Dreams of Joy
“Just remember, a person is his – or her – history… What is your history and what are you going to be?” Continuing from the story told in Shanghai Girls, Pearl and Joy journey back to China to hopefully heal the past and forge a deeper connection for the future.
Joy has just discovered that the one she called Mom is really her aunt, and vice versa. Devastated by her stepfather’s suicide, she believes in China she will escape her overwhelming guilt and immerse herself in the communist way in Green Dragon Village. Mao Tse-Tung’s New Society of China is supposedly thriving in the year 1957, but that is all about to drastically change. In the ensuing years, Joy will meet her real father, Z.G. Li, an artist who creates paintings and posters for Communist Party propaganda, fall in love, marry, and have a child. Her idealism, however, is about to undergo a startling and devastating metamorphosis as the dream of utopia devolves into the devastating poverty and brutality manifest during the years of the Great Leap Forward. Pearl, her aunt who raised Joy, follows her to China and maintains a tenuous connection with the ferocious, unconditional love of a true mother during this fragile historical period when progress jettisons long-revered tradition.
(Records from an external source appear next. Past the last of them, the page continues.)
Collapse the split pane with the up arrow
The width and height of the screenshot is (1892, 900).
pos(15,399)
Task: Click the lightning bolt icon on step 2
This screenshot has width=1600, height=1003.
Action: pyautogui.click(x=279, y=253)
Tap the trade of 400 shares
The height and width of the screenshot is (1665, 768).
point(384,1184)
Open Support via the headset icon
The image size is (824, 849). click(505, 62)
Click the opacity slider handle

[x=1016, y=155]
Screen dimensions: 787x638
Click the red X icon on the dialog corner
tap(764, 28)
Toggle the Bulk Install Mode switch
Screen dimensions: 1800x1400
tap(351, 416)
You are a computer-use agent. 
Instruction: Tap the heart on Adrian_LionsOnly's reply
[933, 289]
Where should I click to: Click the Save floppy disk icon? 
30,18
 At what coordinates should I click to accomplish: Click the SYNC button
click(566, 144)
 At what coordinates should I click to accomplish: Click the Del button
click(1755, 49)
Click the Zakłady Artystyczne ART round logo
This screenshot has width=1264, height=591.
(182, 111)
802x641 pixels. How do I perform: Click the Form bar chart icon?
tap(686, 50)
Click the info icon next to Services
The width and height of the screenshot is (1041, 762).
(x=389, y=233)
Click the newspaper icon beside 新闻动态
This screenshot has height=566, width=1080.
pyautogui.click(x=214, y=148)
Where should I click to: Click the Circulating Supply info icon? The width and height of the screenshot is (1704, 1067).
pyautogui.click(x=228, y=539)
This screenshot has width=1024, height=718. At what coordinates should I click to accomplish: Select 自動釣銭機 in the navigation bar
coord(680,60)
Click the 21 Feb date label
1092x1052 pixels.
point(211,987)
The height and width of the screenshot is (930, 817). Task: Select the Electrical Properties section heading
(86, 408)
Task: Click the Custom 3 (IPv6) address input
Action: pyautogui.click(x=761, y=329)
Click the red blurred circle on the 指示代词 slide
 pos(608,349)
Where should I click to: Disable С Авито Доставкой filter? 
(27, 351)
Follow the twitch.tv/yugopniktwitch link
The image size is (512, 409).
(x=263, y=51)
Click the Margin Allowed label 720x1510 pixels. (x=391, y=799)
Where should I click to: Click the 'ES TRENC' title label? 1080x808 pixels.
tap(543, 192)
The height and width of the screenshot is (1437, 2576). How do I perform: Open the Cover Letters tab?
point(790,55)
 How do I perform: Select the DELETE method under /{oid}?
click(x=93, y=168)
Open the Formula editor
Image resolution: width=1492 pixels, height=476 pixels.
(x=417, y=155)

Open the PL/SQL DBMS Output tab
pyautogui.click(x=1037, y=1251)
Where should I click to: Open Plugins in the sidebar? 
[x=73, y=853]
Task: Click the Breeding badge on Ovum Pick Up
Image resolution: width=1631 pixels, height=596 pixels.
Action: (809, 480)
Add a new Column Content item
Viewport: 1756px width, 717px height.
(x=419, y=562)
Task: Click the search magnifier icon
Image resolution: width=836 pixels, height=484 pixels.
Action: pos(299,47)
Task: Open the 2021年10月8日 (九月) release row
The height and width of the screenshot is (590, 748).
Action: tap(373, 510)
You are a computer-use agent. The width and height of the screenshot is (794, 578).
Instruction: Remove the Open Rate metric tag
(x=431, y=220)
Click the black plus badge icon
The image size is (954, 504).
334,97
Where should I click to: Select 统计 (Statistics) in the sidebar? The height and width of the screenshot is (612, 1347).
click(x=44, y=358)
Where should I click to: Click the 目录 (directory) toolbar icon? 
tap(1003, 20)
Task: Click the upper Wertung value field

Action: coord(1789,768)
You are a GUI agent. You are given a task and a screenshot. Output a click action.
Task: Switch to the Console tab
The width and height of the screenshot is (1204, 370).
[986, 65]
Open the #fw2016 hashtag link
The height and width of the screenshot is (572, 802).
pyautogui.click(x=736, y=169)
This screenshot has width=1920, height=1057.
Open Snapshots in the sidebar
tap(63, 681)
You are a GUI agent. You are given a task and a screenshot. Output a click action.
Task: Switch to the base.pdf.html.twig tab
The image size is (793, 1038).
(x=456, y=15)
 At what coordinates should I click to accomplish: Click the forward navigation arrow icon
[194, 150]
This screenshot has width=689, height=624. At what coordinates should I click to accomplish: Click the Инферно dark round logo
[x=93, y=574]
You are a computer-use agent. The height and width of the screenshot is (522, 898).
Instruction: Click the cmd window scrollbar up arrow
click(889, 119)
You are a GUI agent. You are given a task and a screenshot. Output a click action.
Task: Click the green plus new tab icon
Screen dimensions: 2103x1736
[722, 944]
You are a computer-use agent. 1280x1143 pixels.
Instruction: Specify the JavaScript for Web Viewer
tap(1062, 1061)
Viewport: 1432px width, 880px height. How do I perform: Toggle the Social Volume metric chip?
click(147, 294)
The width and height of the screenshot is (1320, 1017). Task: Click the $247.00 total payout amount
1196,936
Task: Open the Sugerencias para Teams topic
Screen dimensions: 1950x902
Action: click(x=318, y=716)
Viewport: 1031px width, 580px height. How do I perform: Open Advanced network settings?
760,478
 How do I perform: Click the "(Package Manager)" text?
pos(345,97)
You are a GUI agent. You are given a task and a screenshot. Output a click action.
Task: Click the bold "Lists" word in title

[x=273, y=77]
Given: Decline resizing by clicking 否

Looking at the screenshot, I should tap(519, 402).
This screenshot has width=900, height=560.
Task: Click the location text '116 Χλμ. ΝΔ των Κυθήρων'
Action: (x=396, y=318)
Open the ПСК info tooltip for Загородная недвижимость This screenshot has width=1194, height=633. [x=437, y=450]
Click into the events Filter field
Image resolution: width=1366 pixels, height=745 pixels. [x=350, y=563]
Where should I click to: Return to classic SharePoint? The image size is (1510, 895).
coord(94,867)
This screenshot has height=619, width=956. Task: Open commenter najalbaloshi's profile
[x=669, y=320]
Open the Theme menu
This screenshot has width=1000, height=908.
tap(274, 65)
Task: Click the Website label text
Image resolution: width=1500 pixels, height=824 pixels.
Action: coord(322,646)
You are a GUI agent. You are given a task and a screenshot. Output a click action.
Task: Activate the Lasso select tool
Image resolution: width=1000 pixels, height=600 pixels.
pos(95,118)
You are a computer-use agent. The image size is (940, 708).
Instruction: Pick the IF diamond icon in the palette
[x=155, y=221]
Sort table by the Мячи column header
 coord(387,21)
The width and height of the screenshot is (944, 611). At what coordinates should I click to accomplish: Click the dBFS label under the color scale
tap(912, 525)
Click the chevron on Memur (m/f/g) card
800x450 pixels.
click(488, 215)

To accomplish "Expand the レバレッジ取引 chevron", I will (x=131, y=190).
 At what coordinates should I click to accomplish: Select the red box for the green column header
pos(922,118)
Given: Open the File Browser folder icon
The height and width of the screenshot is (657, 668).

Lisa See has clearly done remarkable research as she depicts the range of confusing thoughts, misspoken and carefully crafted words, and unpredictable deeds constantly in heartrending flux for this broken family and nation. The full range of vicissitudes of romantic love, familial love, and love of country carry the reader through breathtaking pages in which our hope, despair and joy parallel these remarkable characters’ experiences all the way to a realistic, endearing conclusion. Lisa See has once again penned an astonishing historical novel.